Ha-ha! Those examples are great. I encounter this kind of mistake frequently in my editing, so I was also thrilled to discover there was a word for it. (And what a fun word!)
Substituting but one word like ‘ammo’ for ‘M.O.’ is really a malapropism rather than a mondegreen, like when my brother says “One foul swoop.” instead of “One fell swoop.” etc..
I LOVE this, Karen! A childhood friend of mine told me ten years ago that FOR YEARS she thought the Rolling Stones “Angie” was really “I’m in Jail”
Ha! That’s a creative one! Must have been a shock to learn the actual lyric. Thanks for reading. 🙂
I’m so glad to be able to put a term to what I also suffered from in the New Moon On Monday lyric! I found your post, after I was watching that video today, and was surprised to see John Taylor holding up his palm with his five digits facing the camera. Why else would he hold his hand up, if he also didn’t think the lyric was “and the five days through the night”?? — however I also read today that the band was not happy making that video so they were all pretty drunk by the end of filming which is when John was holding his hand up. Perhaps a drunken slip up. Either way, thank you for your fun read!! 🙂
Hi, Shannon! Thanks for your great comment, and for supporting my theory about John’s mistaken interpretation of the lyrics. I’ll have to watch the video again, with the idea in mind that they were drunk; that should add an amusing dimension. 😉 Thanks for reading!
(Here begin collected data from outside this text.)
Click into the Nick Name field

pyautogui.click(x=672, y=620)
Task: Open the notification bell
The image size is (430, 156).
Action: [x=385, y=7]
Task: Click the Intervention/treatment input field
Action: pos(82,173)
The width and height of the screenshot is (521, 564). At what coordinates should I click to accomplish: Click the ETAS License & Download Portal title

When one hears the inarticulate sounds of the *howling*(uistic) wind outside [“…baith snell an’ keen!” (Rabbie Burns)], making a raucous (b)racket, could this be said a wee(p) bit more’n but a murmuring *moan*degreen
Let’s hear (w)it for home-groan moandegreens!
A most humorous incident occurred in the Australian parliament many years ago and was broadcast on ABC National Radio. I’ll let the former and late prime minister of Australia, Gough Whitlam tell it in his very own words, like only he could, and duly did.
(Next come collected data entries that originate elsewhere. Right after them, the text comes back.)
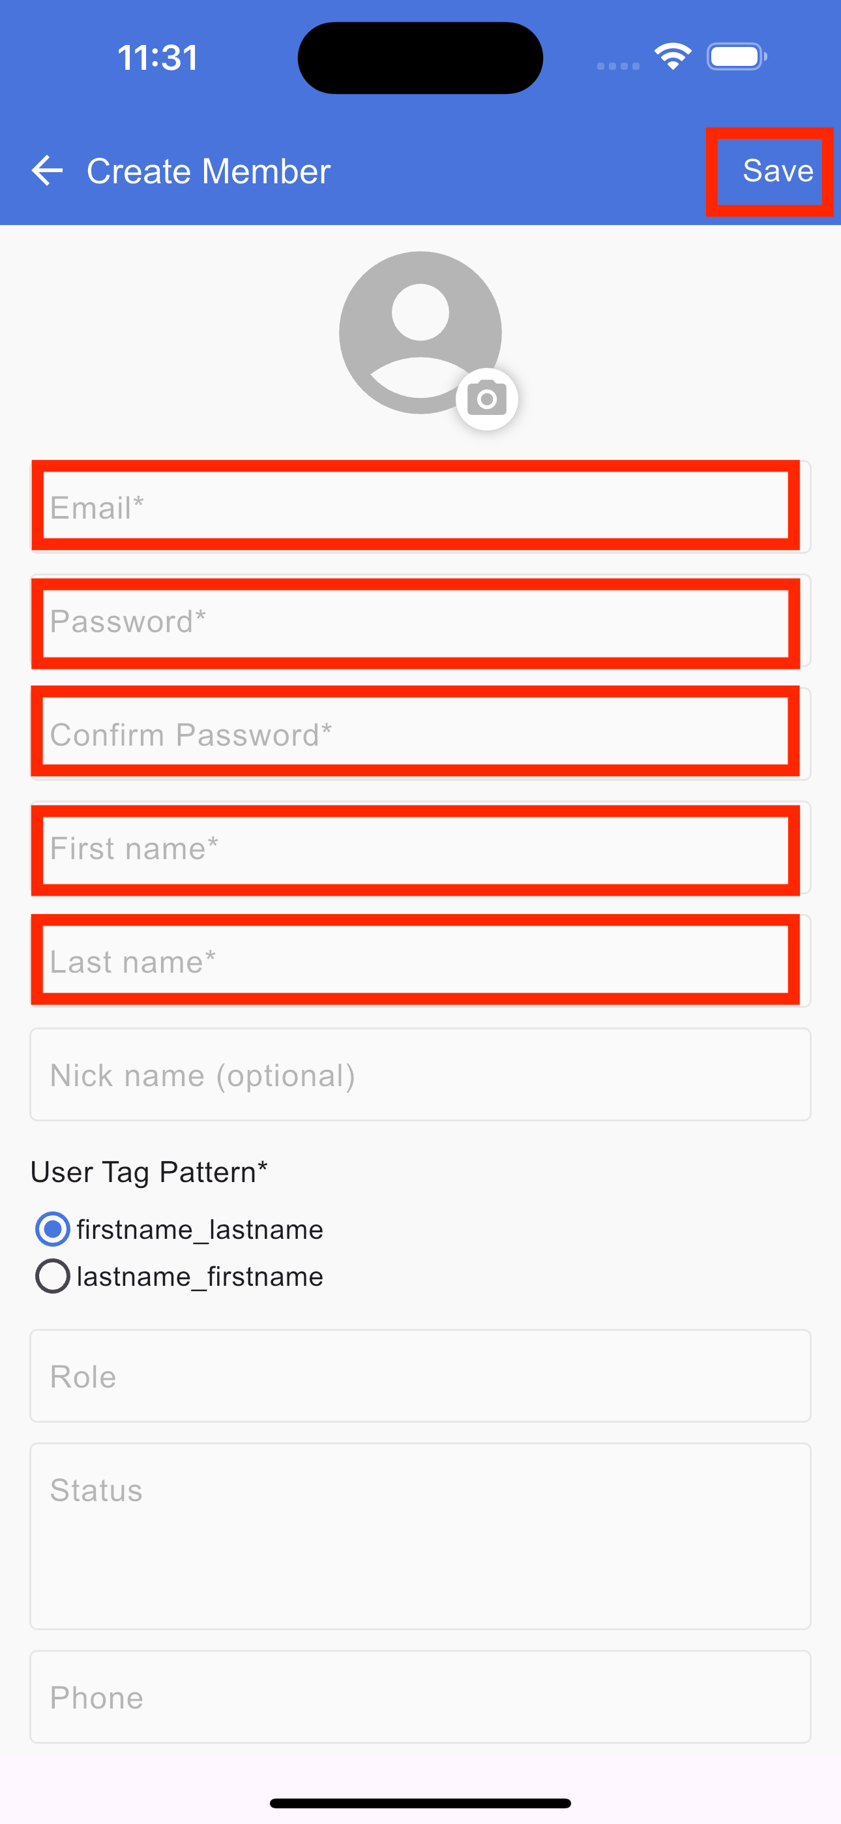Screen dimensions: 841x1824
Task: Tap the gray profile avatar placeholder
Action: 421,333
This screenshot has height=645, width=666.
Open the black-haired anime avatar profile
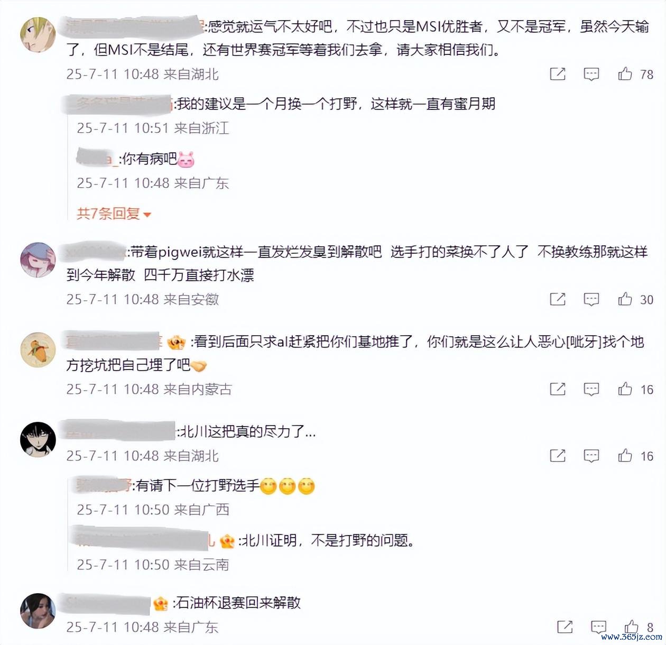[x=38, y=439]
“Never in the House did I use the word which comes to mind. The nearest I came to doing so was when Sir Winton Turnbull, a member of the ‘cavalleria rusticana’, was raving and ranting on the adjournment and shouted: *”I am a Country member”*! I interjected, *”I remember”*. He could not understand why, for the first time in all the years he had been speaking in the House, there was instant and loud applause from both sides.”
I recall another classic mondegreen on Australia’s ABC ‘Law Report’ 12 March 2013, where it appeared in the transcript of the podcast that the transcriber, definitely being no (w)orthographic orphan, must have been away with the fecklessly-forensic fairies. It was about a New South Wales police officer who had callously punched a man in the face and the incident was captured on CCTV in the Ringwood police station. In for a penny, in for pound(ing)…hoon owes? Perhaps whilst wording and wincing, the podcast’s transcriber, instead of typing: “[…] So effectively that the charge was laid for some ulterior purpose…”, s/he put “…for some of teary a purpose.”.
I downloaded “it” again just now and it’s still there verbatim.
No small wonder that courts’ of law transcripts, when (f)adorned with grave errors, are so easily (f)able to get folk wrongfully punished when hardly tomb much gets buried deep in the detail if you dig my meaning. I’d so much like to hear Tell (el Armarna) from someone regarding (s)tone-deaf transforming transcribers being put on deaf row for hears..err..years that I’d be (c)hanging on their every word.
Correction: It was in the Australian state of Victoria and not New south Wales. We here, way out West, tend to lump ’em all together on t’other side anyway and they understand that.
Try to picture in your mind a young inquisitive child graveside for the first time, but witnessing a rushed Catholic burial due to much thunder and lightning heralding that the heavens are about to open; and just as the coffin is about to be lowered into the grave, with everyone wanting to make a mad dash for shelter before the downpour, the priest quickly says: “In the name of the Father, the Son and in the hole ‘e goes!”
Just like the grave, what the kid heard is open to inter_pretation.